TPI involves a user-friendly set of diagnostic and assessment tools designed to expose companies to the numerous factors affecting productivity. Companies implement recommended measures to improve productivity and the results of those efforts are measured.

The next phase of the program will focus on streamlining the assessment process, said Enno Siemsen, a professor and Executive Director of the Erdman Center for Operations and Technology.

“Companies are finding it very valuable. It gives them good ideas for improvement,” he said.

TPI is now expected to be deployed on a larger scale throughout the state.

“I’m excited with the progress that has been made but we still have a lot of work to do,” he said. “We are overwhelmed with the number of companies that want to participate.”

Among the challenges is scaling up the initiative to include hundreds of companies.

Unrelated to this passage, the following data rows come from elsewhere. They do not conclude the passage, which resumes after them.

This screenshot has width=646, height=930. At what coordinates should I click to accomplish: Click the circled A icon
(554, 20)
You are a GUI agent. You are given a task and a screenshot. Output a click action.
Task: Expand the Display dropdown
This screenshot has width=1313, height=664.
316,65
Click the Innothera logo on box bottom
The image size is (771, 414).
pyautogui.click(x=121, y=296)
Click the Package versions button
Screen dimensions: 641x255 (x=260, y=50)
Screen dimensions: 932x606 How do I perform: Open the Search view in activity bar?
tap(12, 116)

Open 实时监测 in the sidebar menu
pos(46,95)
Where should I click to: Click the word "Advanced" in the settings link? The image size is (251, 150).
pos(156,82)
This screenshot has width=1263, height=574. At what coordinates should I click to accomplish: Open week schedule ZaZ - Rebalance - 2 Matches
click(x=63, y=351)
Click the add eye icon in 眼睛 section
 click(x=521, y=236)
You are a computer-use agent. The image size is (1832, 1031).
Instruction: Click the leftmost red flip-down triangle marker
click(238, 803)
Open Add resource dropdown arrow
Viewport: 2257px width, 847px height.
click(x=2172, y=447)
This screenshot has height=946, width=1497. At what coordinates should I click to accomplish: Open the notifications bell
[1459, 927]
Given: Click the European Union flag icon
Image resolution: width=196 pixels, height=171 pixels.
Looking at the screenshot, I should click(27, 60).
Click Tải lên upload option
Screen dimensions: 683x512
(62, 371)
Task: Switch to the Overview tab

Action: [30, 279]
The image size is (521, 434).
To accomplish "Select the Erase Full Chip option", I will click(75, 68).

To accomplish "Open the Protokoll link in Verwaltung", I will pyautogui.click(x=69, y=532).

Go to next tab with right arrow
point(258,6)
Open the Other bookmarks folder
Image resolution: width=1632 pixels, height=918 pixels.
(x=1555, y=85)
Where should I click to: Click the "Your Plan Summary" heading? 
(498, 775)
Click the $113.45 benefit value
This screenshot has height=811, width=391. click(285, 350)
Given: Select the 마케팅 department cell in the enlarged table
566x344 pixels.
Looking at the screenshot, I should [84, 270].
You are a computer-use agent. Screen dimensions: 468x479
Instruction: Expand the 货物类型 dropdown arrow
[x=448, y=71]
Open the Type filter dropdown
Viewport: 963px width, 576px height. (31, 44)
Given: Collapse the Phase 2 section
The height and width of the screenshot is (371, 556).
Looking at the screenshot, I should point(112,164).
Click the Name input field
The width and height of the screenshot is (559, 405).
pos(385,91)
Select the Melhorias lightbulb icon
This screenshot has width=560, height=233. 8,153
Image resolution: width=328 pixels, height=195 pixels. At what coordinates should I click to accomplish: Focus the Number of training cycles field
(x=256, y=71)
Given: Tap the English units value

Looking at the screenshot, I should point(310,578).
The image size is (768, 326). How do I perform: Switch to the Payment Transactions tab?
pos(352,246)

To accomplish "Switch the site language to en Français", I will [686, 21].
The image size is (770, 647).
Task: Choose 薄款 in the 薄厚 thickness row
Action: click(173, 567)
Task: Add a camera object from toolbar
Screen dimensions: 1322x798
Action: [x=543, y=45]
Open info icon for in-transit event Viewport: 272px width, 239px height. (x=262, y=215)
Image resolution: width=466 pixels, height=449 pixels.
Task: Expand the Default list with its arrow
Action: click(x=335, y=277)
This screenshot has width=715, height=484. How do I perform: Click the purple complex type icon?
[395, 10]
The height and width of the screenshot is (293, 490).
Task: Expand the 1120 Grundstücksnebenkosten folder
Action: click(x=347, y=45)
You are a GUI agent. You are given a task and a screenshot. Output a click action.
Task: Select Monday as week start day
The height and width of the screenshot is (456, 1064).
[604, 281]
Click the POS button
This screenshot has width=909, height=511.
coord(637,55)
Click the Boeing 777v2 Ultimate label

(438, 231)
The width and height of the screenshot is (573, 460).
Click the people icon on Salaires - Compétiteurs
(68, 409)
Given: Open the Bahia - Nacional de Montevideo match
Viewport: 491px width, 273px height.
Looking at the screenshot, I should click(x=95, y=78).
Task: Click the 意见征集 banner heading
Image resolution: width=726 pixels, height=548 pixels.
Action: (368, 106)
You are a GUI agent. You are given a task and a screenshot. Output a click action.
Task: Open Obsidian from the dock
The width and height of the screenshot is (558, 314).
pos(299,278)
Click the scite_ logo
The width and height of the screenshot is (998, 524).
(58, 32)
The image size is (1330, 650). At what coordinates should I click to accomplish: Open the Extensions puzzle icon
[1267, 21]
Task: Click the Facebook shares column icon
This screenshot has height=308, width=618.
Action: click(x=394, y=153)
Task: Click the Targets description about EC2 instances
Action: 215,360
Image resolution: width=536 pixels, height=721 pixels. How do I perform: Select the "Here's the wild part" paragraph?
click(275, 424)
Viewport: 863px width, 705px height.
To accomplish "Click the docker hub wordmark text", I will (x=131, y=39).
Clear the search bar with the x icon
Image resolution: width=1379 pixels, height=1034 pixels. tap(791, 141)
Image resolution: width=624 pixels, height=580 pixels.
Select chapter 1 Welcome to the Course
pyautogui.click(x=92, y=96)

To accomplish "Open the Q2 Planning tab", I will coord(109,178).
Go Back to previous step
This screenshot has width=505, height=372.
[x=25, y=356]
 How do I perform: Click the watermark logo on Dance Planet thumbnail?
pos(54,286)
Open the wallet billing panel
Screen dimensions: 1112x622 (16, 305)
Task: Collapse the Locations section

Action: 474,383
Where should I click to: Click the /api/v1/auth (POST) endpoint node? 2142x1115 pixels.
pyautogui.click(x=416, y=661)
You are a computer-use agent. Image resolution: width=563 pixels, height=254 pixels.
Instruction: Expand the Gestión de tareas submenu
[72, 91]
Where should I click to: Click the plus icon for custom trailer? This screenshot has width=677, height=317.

The initiative remains vitally important even though the economy has been gaining steam in recent months, said Kelly Armstrong, director of sector strategy development for the Wisconsin Economic Development Corporation.

The WEDC remains committed to the initiative, which gives manufacturers an opportunity to make a holistic assessment of their operations and create a strategic plan to increase the value of the business, Armstrong said.

“TPI is a long-term solution, and being more productive and efficient is part of the solution to the talent gap, the body gap and the skills gap,” she said.